Frustrated groups demand deadline on Mackenzie pipeline report
Last Updated: Tuesday, December 2, 2008 | 10:30 AM CT
CBC News
Two organizations that helped created a panel to review the proposed Mackenzie Valley natural gas pipeline are frustrated with how long that panel is taking to prepare its report and demanding a date for the report's release.
It has been more than one year since the Joint Review Panel for the Mackenzie Gas Project, which is evaluating the environmental and socio-economic impacts of the proposed gas pipeline, held its last round of public hearings in November 2007.
The panel has never specified when its report and recommendations would be ready, other than to say it will be finished sometime in 2009.
"When you listen to some people in the streets, they're disappointed in how long it's taking," said Frank Pokiak, chairman of the Inuvialuit Game Council in the territory's Mackenzie Delta region, where the pipeline route would begin.
The game council, along with the Mackenzie Valley Environmental Impact Review Board, is asking the panel to provide a specific date when its report will be delivered.

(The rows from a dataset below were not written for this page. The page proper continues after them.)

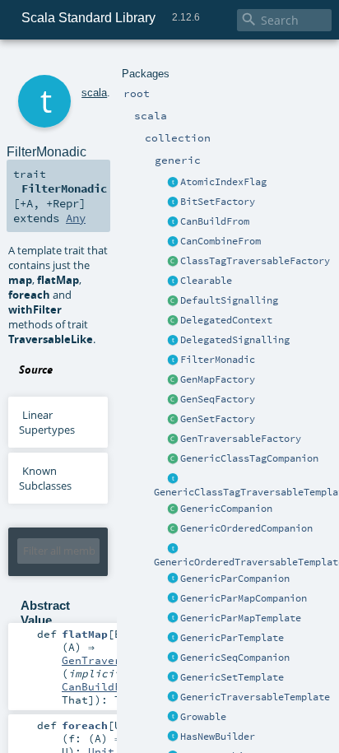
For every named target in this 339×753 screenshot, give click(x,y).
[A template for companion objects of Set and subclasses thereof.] (172, 419)
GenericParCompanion (235, 578)
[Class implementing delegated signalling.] (172, 321)
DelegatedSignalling (235, 340)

In a letter sent to panel chairman Robert Hornal last week, both groups said the public deserves "some sense of when the panel's final report will be completed."

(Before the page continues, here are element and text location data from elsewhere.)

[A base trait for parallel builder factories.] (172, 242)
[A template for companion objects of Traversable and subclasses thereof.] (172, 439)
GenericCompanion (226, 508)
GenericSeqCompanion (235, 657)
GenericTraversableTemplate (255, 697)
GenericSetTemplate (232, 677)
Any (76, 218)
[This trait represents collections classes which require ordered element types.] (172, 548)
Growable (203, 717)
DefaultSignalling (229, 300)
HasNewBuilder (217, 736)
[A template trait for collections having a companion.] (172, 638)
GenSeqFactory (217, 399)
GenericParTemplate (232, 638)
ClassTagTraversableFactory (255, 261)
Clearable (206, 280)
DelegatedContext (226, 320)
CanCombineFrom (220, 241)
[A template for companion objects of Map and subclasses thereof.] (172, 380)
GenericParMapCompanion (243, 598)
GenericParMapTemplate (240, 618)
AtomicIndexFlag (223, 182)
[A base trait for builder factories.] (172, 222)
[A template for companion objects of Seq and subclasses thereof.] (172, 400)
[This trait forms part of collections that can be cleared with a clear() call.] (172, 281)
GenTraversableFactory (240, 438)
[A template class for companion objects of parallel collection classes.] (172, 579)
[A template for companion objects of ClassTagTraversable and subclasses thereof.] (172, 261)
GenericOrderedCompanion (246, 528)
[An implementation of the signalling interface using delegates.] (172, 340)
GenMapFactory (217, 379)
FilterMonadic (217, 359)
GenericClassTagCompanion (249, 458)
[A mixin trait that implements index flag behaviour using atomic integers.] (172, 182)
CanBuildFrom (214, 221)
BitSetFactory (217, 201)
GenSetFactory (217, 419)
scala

They have given the panel until Dec. 12 to reply.
"We thought they were accountable to the partners, but as things progress, you know, it's sort of, 'When the job is done, then it'll be released'." Pokiak said Monday.
A consortium of companies, led by Imperial Oil, wants to build the 1,200-kilometre pipeline through the Northwest Territories to the Alberta border, where natural gas would connect to existing pipelines and flow to southern markets.
In 2004, the Inuvialuit Game Council and the Mackenzie Valley Environmental Impact Review Board agreed with the federal environment minister to create the joint review panel.
The panel is an independent body, mandated to examine "the potential impacts of the project on the environment and lives of the people in the project area," according to its website.
"All we're asking for is where are they, and I'd like to know when the date that they're going to be finished this report," said Rick Edjericon, chairman of the impact review board.
"I'm hoping that … they'll give me some kind of answer by Dec. 12."
A spokesperson for the panel told CBC News that the letter by Pokiak and Edjericon will be considered later this week, when the panel's seven members next meet.